Scan the records for the word "checkmark". Return each line where it is found.

· · ·

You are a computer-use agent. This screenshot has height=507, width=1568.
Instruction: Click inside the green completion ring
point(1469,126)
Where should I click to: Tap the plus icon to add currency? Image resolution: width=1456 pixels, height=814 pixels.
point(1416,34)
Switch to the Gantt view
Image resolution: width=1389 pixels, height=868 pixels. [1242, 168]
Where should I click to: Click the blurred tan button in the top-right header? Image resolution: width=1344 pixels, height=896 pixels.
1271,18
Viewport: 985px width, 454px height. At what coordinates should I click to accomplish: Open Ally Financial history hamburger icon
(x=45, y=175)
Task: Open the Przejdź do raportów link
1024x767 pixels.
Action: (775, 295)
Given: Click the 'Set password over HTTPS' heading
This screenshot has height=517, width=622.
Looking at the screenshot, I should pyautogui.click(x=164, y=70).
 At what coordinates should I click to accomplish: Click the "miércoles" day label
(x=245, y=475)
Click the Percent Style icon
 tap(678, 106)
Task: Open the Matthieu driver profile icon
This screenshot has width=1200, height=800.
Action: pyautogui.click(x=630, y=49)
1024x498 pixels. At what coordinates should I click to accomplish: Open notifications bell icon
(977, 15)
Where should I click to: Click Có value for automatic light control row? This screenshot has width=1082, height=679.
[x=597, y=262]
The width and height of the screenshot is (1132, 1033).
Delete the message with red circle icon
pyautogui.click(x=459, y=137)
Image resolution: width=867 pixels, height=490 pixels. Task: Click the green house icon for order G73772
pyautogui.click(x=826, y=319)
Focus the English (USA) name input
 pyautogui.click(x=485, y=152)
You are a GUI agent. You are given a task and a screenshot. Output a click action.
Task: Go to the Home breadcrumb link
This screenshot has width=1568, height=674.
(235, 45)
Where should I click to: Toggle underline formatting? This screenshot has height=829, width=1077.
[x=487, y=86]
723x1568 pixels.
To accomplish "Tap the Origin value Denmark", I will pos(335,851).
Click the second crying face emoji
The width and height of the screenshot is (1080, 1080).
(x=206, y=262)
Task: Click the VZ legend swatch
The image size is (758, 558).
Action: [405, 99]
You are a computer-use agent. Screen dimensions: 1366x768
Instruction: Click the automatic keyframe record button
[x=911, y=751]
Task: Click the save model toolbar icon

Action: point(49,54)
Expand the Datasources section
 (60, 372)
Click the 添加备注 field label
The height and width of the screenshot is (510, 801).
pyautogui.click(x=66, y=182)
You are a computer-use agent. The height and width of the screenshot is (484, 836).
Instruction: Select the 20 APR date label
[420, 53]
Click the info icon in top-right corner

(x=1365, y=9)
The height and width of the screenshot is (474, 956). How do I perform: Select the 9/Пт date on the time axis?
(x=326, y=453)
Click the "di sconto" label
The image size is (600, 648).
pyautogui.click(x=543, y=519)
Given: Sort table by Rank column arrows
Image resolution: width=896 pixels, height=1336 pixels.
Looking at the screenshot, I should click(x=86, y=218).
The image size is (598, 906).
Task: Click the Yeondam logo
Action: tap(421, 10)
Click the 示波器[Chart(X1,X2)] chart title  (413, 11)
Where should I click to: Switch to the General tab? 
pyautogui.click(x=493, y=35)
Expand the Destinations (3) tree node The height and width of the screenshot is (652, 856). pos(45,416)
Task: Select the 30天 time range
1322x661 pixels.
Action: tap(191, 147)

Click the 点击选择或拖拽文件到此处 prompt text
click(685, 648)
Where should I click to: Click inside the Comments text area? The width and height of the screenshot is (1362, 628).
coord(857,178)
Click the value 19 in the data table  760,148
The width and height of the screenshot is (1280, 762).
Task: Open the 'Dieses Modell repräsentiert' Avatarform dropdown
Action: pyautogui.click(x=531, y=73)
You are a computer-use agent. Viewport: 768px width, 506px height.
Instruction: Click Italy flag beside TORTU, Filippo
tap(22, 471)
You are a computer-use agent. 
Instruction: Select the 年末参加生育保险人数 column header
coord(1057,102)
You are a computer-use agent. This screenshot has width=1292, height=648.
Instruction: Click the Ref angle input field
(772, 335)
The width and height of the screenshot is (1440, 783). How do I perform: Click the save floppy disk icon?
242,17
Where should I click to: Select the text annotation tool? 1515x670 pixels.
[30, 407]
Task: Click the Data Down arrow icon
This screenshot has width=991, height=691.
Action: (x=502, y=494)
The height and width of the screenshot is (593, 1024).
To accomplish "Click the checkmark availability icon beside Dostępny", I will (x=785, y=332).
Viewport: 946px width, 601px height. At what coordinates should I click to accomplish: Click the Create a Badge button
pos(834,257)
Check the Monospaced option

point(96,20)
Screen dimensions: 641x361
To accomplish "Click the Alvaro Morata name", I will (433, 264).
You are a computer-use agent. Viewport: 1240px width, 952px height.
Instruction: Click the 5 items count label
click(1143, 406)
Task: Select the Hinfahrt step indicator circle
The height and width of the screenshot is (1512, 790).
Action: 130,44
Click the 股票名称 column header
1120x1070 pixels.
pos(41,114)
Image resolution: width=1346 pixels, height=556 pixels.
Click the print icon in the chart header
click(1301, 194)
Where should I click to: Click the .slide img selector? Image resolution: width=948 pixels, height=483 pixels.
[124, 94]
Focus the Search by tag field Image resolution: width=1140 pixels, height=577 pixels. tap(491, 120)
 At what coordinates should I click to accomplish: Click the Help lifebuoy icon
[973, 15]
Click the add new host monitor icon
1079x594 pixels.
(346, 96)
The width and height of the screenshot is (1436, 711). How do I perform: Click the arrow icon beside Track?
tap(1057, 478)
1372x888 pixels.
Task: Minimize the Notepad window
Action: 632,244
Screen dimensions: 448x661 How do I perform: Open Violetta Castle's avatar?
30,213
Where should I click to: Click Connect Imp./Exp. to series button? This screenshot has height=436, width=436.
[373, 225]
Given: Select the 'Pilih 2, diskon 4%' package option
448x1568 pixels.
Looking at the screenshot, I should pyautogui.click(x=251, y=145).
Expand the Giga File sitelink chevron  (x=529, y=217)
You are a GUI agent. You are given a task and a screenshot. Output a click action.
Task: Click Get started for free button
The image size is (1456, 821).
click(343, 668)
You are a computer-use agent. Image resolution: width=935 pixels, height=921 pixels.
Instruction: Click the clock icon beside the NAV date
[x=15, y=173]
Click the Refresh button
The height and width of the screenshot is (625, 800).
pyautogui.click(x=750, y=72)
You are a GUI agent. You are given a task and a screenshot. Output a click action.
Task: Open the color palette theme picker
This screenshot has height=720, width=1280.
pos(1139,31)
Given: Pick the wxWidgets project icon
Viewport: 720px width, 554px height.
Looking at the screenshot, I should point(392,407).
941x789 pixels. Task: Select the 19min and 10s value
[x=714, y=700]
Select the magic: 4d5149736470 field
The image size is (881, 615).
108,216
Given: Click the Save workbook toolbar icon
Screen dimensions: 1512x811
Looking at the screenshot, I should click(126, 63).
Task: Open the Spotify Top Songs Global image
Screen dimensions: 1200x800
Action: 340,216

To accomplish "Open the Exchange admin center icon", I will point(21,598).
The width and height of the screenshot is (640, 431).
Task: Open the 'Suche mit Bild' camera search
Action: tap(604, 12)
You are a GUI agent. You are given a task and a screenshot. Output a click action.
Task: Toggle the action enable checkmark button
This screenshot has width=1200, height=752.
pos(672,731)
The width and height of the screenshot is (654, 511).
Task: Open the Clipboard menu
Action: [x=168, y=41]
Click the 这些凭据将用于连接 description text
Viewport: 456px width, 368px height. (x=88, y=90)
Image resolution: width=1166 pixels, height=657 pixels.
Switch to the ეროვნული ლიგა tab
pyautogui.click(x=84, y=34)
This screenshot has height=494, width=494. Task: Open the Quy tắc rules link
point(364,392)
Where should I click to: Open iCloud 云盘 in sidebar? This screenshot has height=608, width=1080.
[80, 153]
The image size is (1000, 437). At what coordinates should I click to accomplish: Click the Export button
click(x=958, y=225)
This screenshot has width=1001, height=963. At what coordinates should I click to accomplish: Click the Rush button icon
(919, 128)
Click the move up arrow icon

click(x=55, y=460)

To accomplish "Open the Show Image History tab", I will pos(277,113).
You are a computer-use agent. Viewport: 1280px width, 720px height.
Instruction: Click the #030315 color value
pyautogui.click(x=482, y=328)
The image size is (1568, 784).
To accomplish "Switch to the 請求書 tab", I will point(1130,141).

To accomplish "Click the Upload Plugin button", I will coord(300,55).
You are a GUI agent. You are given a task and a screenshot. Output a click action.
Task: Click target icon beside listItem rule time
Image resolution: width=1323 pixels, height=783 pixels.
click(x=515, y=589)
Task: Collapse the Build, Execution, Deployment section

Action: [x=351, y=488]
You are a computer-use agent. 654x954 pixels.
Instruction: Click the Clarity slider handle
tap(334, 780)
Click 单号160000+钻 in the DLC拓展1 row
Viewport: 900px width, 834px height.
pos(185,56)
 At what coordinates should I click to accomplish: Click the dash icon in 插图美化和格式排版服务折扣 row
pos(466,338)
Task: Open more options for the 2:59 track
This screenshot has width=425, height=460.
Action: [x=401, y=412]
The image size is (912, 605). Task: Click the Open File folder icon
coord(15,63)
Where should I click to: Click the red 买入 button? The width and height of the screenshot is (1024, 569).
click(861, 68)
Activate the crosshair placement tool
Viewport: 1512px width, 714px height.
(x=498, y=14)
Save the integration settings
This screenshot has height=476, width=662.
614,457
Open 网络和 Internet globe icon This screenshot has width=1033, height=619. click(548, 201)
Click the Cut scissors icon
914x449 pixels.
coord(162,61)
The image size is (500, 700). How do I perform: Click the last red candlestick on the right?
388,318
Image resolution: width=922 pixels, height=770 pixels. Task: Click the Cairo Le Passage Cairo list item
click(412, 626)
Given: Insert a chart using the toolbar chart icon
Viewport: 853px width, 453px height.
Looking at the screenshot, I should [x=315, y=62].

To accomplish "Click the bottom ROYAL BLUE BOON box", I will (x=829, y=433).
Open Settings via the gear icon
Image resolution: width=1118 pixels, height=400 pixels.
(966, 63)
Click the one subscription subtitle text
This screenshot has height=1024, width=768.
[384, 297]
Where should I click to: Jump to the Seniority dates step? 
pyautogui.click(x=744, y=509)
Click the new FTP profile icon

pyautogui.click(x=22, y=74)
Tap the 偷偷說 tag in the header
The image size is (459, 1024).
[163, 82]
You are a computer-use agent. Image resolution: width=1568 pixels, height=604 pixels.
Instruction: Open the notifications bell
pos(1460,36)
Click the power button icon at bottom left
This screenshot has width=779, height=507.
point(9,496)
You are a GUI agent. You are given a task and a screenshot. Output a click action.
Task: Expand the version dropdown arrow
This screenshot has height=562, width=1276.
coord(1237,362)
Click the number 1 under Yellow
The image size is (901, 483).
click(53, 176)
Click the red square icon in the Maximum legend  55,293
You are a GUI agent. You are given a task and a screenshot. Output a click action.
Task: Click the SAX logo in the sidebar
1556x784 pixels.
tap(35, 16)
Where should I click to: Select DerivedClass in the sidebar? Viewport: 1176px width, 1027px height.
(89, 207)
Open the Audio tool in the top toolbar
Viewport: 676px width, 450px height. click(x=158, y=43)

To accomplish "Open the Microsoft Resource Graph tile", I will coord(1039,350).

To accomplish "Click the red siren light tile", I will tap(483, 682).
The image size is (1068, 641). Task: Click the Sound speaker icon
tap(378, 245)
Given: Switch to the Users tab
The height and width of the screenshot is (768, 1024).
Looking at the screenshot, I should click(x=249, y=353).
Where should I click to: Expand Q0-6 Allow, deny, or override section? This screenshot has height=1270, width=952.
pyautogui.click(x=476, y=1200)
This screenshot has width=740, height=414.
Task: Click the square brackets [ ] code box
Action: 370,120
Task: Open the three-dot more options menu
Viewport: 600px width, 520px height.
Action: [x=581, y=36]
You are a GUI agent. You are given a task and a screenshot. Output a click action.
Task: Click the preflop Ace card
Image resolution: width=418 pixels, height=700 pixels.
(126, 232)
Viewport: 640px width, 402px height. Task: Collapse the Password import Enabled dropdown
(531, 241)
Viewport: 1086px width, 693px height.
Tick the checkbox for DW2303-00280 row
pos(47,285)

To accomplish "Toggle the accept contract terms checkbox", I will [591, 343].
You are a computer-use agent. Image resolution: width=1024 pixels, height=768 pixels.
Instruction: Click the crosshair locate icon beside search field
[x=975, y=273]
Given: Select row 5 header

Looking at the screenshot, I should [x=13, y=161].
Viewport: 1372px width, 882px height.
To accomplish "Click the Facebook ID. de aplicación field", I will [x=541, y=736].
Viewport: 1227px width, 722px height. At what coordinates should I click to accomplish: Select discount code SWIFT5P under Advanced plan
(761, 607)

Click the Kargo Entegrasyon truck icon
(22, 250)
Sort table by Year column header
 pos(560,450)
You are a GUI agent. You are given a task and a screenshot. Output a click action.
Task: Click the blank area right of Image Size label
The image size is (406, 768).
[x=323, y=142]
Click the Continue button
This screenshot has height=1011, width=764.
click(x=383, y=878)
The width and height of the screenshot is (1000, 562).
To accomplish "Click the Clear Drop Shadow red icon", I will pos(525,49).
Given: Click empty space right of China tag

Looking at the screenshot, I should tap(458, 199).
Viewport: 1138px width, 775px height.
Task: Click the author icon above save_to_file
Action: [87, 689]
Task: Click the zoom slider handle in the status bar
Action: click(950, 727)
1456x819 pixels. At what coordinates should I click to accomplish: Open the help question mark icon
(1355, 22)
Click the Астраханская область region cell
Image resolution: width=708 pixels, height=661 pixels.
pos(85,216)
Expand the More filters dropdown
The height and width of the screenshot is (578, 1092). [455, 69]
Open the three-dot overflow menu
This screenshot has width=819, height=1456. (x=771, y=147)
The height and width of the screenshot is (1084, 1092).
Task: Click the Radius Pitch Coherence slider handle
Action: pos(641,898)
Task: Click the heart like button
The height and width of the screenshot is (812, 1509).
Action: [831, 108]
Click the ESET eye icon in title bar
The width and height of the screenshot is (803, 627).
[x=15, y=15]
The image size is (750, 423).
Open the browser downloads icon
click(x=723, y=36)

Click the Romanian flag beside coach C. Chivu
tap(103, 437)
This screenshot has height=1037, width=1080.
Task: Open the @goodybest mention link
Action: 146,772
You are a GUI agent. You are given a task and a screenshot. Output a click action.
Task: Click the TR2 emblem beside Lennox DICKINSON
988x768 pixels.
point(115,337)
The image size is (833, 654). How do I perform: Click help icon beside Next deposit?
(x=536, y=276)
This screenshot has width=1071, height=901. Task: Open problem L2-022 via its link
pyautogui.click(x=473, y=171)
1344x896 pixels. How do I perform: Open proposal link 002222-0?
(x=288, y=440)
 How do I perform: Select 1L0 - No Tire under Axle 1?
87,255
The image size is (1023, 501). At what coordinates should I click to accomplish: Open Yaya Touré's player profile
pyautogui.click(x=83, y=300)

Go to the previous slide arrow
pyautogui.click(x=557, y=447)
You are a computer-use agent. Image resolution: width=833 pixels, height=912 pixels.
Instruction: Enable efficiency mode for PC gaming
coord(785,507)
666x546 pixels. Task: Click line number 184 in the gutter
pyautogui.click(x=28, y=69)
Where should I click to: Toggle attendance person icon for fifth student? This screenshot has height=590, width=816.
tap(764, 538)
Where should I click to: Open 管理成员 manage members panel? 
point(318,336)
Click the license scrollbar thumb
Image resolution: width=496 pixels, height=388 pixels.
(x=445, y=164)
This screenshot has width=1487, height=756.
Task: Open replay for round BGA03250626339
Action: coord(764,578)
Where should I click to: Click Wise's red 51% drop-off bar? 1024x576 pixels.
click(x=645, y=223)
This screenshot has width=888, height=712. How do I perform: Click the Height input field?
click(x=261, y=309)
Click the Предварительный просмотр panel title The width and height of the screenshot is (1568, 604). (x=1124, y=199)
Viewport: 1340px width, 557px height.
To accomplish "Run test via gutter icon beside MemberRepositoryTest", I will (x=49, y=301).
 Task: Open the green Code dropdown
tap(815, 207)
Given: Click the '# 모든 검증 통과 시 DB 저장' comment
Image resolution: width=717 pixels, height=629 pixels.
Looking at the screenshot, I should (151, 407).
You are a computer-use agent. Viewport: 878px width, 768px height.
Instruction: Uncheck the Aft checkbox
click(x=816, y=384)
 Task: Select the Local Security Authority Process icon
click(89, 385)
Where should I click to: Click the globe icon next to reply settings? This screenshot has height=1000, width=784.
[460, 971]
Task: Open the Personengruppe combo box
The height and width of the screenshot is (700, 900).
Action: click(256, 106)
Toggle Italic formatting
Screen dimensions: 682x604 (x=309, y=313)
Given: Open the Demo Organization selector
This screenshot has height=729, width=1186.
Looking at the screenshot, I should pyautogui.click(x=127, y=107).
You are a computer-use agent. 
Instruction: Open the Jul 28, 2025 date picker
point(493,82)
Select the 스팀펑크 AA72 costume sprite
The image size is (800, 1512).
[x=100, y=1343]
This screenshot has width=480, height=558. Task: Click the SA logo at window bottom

· · ·

Exercise response →
To accomplish "Click the checkmark availability icon beside Dostępny", I will (x=785, y=332).
Task: Toggle the action enable checkmark button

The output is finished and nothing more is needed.